XDP (eXpress Data Path)
QoS (Quality of Service) classes
eBPF shaping
Receive-Side Scaling (RSS) steering
At a conceptual level: modern network scheduling combines rate control, programmable filtering, and parallelism to manage high-throughput traffic efficiently. |
| Kernel objects | Reference counts for files, sockets; semaphore counts; quota tables. Reference counts (files, sockets)
Semaphore counts
Quota tables
At a conceptual level: counting mechanisms let the OS safely share finite resources without leaks, races, or starvation. |
2.2 Resource contention
Two or more runnable tasks require the same non-shareable resource concurrently.
- Symptoms – rising wait times in run queue, lock contention spin-time, cache-line bouncing (false sharing), elevated latency.
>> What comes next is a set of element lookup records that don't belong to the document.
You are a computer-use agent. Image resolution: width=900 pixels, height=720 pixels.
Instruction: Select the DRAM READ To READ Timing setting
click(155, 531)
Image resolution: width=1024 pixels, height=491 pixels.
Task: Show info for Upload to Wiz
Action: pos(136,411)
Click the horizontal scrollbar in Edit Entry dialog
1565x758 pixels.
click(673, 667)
- Kernel mitigations – adaptive spin locks, MCS locks for fairness, NUMA-aware memory placement, per-CPU data structures, I/O merging, lock elision with transactional memory.
3 Deadlock
3.1 Formal definition
A deadlock exists when a set of tasks is permanently blocked because each holds at least one resource and waits to acquire a resource held by another task in the same set. Coffman’s four necessary conditions:
- Mutual exclusion
- Hold-and-wait
- No pre-emption of held resources
- Circular wait (closed wait-for graph)
3.2 OS strategies
| Strategy | Principle | Example |
|---|---|---|
| Prevention | Remove at least one Coffman condition | Force tasks to request all locks at once (hold-and-wait gone); impose global lock ordering (circular wait gone). |
| Avoidance | Admit a request only if system would remain in a safe state | Banker’s algorithm for fixed-size resource vectors. |
| Detection & recovery | Periodically scan wait-for graph; if cycle found, kill or roll back a victim task | Linux’s CONFIG_DETECT_HUNG_TASK, databases’ deadlock detectors. |
| Static analysis | Prove absence of cycles at design time in synchronous reactive systems | Model checking of mutex protocols in avionics RTOS. |
4 Putting it all together: the OS control loop
- Hardware timer fires → trap to kernel.
- Scheduler charges the running task’s wall-time and consults the policy (Wall-time is the actual elapsed real-world time during which a task is running on the CPU. It includes all time spent executing, regardless of instruction count or work performed.)
- If pre-emption needed, context switch to next eligible task.
- That task’s memory pages are ensured resident via page-fault handling.
- I/O requests are queued to device schedulers that observe per-task quotas.
- Synchronisation primitives gate critical regions; kernel monitors for deadlock hints (long lock hold times, wait-for cycles).
- Accounting subsystem logs CPU, memory, and I/O usage for fairness rebalancing and billing.
Throughout, the kernel maintains invariants: no address-space overlap, no unauthorised device register access, no starvation beyond configured policy limits.
Key takeaways
- Multitasking turns scarce CPU cycles into the appearance of parallel threads through pre-emption and rapid context switches.
- Resource allocation guarantees isolation and efficient usage of all hardware resources; its correctness depends on the scheduler, memory manager, and I/O subsystems cooperating.
- Resource contention and deadlock are inherent risks; kernels deploy prevention, avoidance, detection, and recovery mechanisms, plus modern techniques like lock-free data structures and eBPF-driven scheduling, to sustain throughput without sacrificing correctness.